# CONSIGNES
a – Modifie les rangées depuis la première jusqu'à celle qui contient « (1362, 287) », incluse, en remplaçant « Pedidos » par « Ventas » sans toucher au reste.
b – Prolonge le texte sur le S&P 500 et son ratio cours/bénéfice à partir de l'endroit où il s'arrête.

# EXTRAIT DU TEXTE
· · · ·
Les gains réalisés depuis septembre 2022 sont entièrement attribuables à la hausse du ratio C/B, et les bénéfices sont stables ou en baisse

Valeur de l’indice  S&P 500 et son ratio cours/bénéfice (C/B) mensuel

Le graphique montre la valeur de l’indice S&P 500 et son ratio cours/bénéfice (C/B) mensuel de septembre 2022 à juillet 2023. L’indice et le ratio C/B ont augmenté à peu près parallèlement au cours de cette période. En septembre 2022, l’indice se situait à environ 3 600 et le ratio C/B était de 17,1 fois. En juillet 2023, la valeur de l’indice était d’environ 4 600 et le multiple du ratio C/B était de 22,0 fois.

  • Indice S&P 500 (g.)
  • Ratio C/B de l’indice S&P 500 (dr.)
· · · ·
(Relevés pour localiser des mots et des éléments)
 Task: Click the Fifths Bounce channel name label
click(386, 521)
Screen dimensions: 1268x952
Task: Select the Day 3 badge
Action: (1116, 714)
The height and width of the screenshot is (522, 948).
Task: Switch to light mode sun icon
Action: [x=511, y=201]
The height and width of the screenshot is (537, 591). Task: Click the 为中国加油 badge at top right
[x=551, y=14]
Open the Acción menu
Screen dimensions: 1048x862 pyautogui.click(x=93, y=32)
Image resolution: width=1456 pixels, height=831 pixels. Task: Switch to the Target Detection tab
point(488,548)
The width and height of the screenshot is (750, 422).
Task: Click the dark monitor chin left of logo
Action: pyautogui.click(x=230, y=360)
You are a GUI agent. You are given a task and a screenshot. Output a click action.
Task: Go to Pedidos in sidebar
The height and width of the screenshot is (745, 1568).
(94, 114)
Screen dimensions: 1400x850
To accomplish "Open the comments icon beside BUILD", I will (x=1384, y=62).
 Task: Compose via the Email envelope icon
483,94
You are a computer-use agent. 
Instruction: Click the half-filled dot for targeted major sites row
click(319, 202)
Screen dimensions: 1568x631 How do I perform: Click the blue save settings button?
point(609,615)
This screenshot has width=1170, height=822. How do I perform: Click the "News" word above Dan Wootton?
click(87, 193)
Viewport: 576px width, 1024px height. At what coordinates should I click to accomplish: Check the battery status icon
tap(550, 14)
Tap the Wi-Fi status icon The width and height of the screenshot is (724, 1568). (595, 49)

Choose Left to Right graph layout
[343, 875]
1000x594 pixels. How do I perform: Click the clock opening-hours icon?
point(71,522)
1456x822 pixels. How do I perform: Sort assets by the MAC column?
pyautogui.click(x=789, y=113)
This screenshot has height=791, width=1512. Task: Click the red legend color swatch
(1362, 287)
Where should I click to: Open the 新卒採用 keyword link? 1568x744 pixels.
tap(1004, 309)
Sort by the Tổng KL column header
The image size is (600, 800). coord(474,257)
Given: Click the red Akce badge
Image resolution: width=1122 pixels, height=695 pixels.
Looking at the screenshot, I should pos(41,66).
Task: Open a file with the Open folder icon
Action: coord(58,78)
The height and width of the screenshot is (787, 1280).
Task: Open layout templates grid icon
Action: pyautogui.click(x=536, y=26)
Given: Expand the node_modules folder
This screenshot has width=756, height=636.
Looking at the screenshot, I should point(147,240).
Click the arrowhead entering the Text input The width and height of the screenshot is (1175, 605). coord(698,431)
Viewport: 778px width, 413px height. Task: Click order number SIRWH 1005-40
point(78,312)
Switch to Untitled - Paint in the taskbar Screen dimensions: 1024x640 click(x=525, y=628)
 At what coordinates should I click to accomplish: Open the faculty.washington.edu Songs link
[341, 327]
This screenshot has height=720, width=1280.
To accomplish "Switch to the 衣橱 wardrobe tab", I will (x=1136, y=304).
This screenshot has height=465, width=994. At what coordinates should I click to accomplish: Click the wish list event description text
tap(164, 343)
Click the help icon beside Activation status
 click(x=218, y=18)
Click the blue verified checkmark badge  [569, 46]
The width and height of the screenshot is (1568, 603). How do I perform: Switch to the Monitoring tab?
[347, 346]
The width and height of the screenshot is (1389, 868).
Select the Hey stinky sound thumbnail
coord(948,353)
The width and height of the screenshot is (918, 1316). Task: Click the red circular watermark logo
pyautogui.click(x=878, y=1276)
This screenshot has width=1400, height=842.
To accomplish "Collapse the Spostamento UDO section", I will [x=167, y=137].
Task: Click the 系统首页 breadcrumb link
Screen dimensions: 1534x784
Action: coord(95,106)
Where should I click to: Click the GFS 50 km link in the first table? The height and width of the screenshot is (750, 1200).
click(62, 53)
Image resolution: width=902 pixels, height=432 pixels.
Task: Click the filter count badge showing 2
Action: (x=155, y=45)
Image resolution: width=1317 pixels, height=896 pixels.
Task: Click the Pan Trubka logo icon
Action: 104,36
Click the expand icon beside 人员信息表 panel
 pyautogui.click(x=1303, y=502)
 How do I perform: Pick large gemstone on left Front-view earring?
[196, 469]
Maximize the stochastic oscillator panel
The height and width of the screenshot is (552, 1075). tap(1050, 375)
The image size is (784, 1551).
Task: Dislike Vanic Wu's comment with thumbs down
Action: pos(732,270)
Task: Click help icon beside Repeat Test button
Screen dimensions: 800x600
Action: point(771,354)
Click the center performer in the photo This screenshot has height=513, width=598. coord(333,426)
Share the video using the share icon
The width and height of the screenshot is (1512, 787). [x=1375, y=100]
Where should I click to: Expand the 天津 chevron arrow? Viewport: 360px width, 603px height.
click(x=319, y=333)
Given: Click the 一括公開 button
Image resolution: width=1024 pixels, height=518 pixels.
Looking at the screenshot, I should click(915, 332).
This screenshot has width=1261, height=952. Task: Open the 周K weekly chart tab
· · · ·
# RÉPONSES
a –
 Task: Click the Fifths Bounce channel name label
click(386, 521)
Screen dimensions: 1268x952
Task: Select the Day 3 badge
Action: (1116, 714)
The height and width of the screenshot is (522, 948).
Task: Switch to light mode sun icon
Action: [x=511, y=201]
The height and width of the screenshot is (537, 591). Task: Click the 为中国加油 badge at top right
[x=551, y=14]
Open the Acción menu
Screen dimensions: 1048x862 pyautogui.click(x=93, y=32)
Image resolution: width=1456 pixels, height=831 pixels. Task: Switch to the Target Detection tab
point(488,548)
The width and height of the screenshot is (750, 422).
Task: Click the dark monitor chin left of logo
Action: pyautogui.click(x=230, y=360)
You are a GUI agent. You are given a task and a screenshot. Output a click action.
Task: Go to Ventas in sidebar
The height and width of the screenshot is (745, 1568).
(94, 114)
Screen dimensions: 1400x850
To accomplish "Open the comments icon beside BUILD", I will (x=1384, y=62).
 Task: Compose via the Email envelope icon
483,94
You are a computer-use agent. 
Instruction: Click the half-filled dot for targeted major sites row
click(319, 202)
Screen dimensions: 1568x631 How do I perform: Click the blue save settings button?
point(609,615)
This screenshot has width=1170, height=822. How do I perform: Click the "News" word above Dan Wootton?
click(87, 193)
Viewport: 576px width, 1024px height. At what coordinates should I click to accomplish: Check the battery status icon
tap(550, 14)
Tap the Wi-Fi status icon The width and height of the screenshot is (724, 1568). (595, 49)

Choose Left to Right graph layout
[343, 875]
1000x594 pixels. How do I perform: Click the clock opening-hours icon?
point(71,522)
1456x822 pixels. How do I perform: Sort assets by the MAC column?
pyautogui.click(x=789, y=113)
This screenshot has height=791, width=1512. Task: Click the red legend color swatch
(1362, 287)

b –
Sources : Thomson Reuters, Bloomberg ; données au 31 juillet 2023

Outre les signaux provenant des indicateurs macroéconomiques, il existe des obstacles identifiables à la croissance de l’économie américaine. Le premier est le resserrement croissant du crédit. Les changements de politique monétaire prennent généralement une année environ avant de se manifester dans l’économie. De ce point de vue, le premier semestre de cette année ne montre que les effets des 125 premiers points de base de hausse des taux de la Fed qui a eu lieu au cours des six premiers mois de 2022, tandis que le second semestre reflétera les 275 autres points de base accumulés entre juillet et décembre 2022. En supposant que la Fed achève son programme de resserrement avec un taux d’intérêt directeur de 5,50 %, cela signifie qu’il viendra encore s’ajouter 1,50 % au fardeau cumulé du coût d’emprunt durant les six premiers mois de l’année prochaine.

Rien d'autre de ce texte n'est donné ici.